::: Task data

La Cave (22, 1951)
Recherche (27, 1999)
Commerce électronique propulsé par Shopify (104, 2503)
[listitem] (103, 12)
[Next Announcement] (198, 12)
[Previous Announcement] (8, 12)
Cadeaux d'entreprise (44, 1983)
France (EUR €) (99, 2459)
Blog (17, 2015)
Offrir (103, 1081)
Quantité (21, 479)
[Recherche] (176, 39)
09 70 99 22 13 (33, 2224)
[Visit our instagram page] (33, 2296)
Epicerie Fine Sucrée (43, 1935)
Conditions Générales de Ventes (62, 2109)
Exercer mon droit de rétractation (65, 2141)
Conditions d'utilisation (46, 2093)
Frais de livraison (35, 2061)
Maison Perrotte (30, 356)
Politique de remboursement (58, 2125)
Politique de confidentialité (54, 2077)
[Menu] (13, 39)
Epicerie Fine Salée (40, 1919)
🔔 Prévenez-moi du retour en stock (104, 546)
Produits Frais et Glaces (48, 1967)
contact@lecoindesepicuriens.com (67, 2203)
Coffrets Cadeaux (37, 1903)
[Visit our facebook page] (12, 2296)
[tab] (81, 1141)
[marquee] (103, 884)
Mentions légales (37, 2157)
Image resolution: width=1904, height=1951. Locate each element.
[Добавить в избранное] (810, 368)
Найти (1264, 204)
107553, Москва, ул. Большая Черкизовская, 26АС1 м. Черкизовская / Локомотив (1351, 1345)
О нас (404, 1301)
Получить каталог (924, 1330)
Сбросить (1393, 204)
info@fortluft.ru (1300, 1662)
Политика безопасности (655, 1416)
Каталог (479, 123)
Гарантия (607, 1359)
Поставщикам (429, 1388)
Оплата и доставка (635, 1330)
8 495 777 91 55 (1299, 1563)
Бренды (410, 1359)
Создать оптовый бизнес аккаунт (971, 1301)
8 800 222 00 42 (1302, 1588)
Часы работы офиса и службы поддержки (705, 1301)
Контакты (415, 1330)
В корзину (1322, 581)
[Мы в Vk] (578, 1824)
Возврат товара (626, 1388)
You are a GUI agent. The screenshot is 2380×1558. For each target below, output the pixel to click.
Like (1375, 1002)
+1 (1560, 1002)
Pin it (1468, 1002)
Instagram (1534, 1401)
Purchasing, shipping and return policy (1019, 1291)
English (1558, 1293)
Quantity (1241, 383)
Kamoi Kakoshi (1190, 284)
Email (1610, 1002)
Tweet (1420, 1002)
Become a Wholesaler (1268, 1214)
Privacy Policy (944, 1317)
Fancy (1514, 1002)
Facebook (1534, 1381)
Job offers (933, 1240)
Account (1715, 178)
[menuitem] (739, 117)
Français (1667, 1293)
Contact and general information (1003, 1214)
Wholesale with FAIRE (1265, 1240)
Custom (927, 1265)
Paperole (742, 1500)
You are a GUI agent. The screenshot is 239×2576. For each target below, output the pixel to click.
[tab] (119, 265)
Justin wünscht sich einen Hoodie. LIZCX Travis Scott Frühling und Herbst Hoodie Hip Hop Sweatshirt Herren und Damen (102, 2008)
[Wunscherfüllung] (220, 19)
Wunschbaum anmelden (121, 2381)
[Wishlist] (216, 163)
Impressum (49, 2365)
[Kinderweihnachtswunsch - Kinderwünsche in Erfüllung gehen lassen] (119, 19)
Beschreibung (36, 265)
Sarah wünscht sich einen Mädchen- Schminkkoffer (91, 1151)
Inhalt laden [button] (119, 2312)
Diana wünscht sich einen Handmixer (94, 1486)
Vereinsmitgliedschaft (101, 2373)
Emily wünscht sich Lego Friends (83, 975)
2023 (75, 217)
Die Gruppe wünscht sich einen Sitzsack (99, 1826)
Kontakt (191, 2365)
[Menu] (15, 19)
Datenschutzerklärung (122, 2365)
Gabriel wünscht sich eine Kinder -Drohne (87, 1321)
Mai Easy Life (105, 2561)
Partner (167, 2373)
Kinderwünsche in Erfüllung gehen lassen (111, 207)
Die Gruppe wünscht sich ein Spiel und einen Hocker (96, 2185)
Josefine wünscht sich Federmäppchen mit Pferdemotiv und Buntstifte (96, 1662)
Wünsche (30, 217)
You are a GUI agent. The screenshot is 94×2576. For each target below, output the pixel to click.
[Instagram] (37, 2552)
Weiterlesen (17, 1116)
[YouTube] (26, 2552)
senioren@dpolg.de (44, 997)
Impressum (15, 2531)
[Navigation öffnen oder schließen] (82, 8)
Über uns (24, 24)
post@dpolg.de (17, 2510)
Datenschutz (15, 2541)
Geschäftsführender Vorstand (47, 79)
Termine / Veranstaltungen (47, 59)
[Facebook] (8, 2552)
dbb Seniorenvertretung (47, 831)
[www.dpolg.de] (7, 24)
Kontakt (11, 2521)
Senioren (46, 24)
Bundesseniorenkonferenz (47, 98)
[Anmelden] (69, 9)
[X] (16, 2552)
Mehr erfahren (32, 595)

::::::

[What is being asked]: Every record shown above should be written out again exactly.

[Result]:
La Cave (22, 1951)
Recherche (27, 1999)
Commerce électronique propulsé par Shopify (104, 2503)
[listitem] (103, 12)
[Next Announcement] (198, 12)
[Previous Announcement] (8, 12)
Cadeaux d'entreprise (44, 1983)
France (EUR €) (99, 2459)
Blog (17, 2015)
Offrir (103, 1081)
Quantité (21, 479)
[Recherche] (176, 39)
09 70 99 22 13 (33, 2224)
[Visit our instagram page] (33, 2296)
Epicerie Fine Sucrée (43, 1935)
Conditions Générales de Ventes (62, 2109)
Exercer mon droit de rétractation (65, 2141)
Conditions d'utilisation (46, 2093)
Frais de livraison (35, 2061)
Maison Perrotte (30, 356)
Politique de remboursement (58, 2125)
Politique de confidentialité (54, 2077)
[Menu] (13, 39)
Epicerie Fine Salée (40, 1919)
🔔 Prévenez-moi du retour en stock (104, 546)
Produits Frais et Glaces (48, 1967)
contact@lecoindesepicuriens.com (67, 2203)
Coffrets Cadeaux (37, 1903)
[Visit our facebook page] (12, 2296)
[tab] (81, 1141)
[marquee] (103, 884)
Mentions légales (37, 2157)
Image resolution: width=1904, height=1951. Locate each element.
[Добавить в избранное] (810, 368)
Найти (1264, 204)
107553, Москва, ул. Большая Черкизовская, 26АС1 м. Черкизовская / Локомотив (1351, 1345)
О нас (404, 1301)
Получить каталог (924, 1330)
Сбросить (1393, 204)
info@fortluft.ru (1300, 1662)
Политика безопасности (655, 1416)
Каталог (479, 123)
Гарантия (607, 1359)
Поставщикам (429, 1388)
Оплата и доставка (635, 1330)
8 495 777 91 55 (1299, 1563)
Бренды (410, 1359)
Создать оптовый бизнес аккаунт (971, 1301)
8 800 222 00 42 (1302, 1588)
Часы работы офиса и службы поддержки (705, 1301)
Контакты (415, 1330)
В корзину (1322, 581)
[Мы в Vk] (578, 1824)
Возврат товара (626, 1388)
You are a GUI agent. The screenshot is 2380×1558. For each target below, output the pixel to click.
Like (1375, 1002)
+1 (1560, 1002)
Pin it (1468, 1002)
Instagram (1534, 1401)
Purchasing, shipping and return policy (1019, 1291)
English (1558, 1293)
Quantity (1241, 383)
Kamoi Kakoshi (1190, 284)
Email (1610, 1002)
Tweet (1420, 1002)
Become a Wholesaler (1268, 1214)
Privacy Policy (944, 1317)
Fancy (1514, 1002)
Facebook (1534, 1381)
Job offers (933, 1240)
Account (1715, 178)
[menuitem] (739, 117)
Français (1667, 1293)
Contact and general information (1003, 1214)
Wholesale with FAIRE (1265, 1240)
Custom (927, 1265)
Paperole (742, 1500)
You are a GUI agent. The screenshot is 239×2576. For each target below, output the pixel to click.
[tab] (119, 265)
Justin wünscht sich einen Hoodie. LIZCX Travis Scott Frühling und Herbst Hoodie Hip Hop Sweatshirt Herren und Damen (102, 2008)
[Wunscherfüllung] (220, 19)
Wunschbaum anmelden (121, 2381)
[Wishlist] (216, 163)
Impressum (49, 2365)
[Kinderweihnachtswunsch - Kinderwünsche in Erfüllung gehen lassen] (119, 19)
Beschreibung (36, 265)
Sarah wünscht sich einen Mädchen- Schminkkoffer (91, 1151)
Inhalt laden [button] (119, 2312)
Diana wünscht sich einen Handmixer (94, 1486)
Vereinsmitgliedschaft (101, 2373)
Emily wünscht sich Lego Friends (83, 975)
2023 (75, 217)
Die Gruppe wünscht sich einen Sitzsack (99, 1826)
Kontakt (191, 2365)
[Menu] (15, 19)
Datenschutzerklärung (122, 2365)
Gabriel wünscht sich eine Kinder -Drohne (87, 1321)
Mai Easy Life (105, 2561)
Partner (167, 2373)
Kinderwünsche in Erfüllung gehen lassen (111, 207)
Die Gruppe wünscht sich ein Spiel und einen Hocker (96, 2185)
Josefine wünscht sich Federmäppchen mit Pferdemotiv und Buntstifte (96, 1662)
Wünsche (30, 217)
You are a GUI agent. The screenshot is 94×2576. For each target below, output the pixel to click.
[Instagram] (37, 2552)
Weiterlesen (17, 1116)
[YouTube] (26, 2552)
senioren@dpolg.de (44, 997)
Impressum (15, 2531)
[Navigation öffnen oder schließen] (82, 8)
Über uns (24, 24)
post@dpolg.de (17, 2510)
Datenschutz (15, 2541)
Geschäftsführender Vorstand (47, 79)
Termine / Veranstaltungen (47, 59)
[Facebook] (8, 2552)
dbb Seniorenvertretung (47, 831)
[www.dpolg.de] (7, 24)
Kontakt (11, 2521)
Senioren (46, 24)
Bundesseniorenkonferenz (47, 98)
[Anmelden] (69, 9)
[X] (16, 2552)
Mehr erfahren (32, 595)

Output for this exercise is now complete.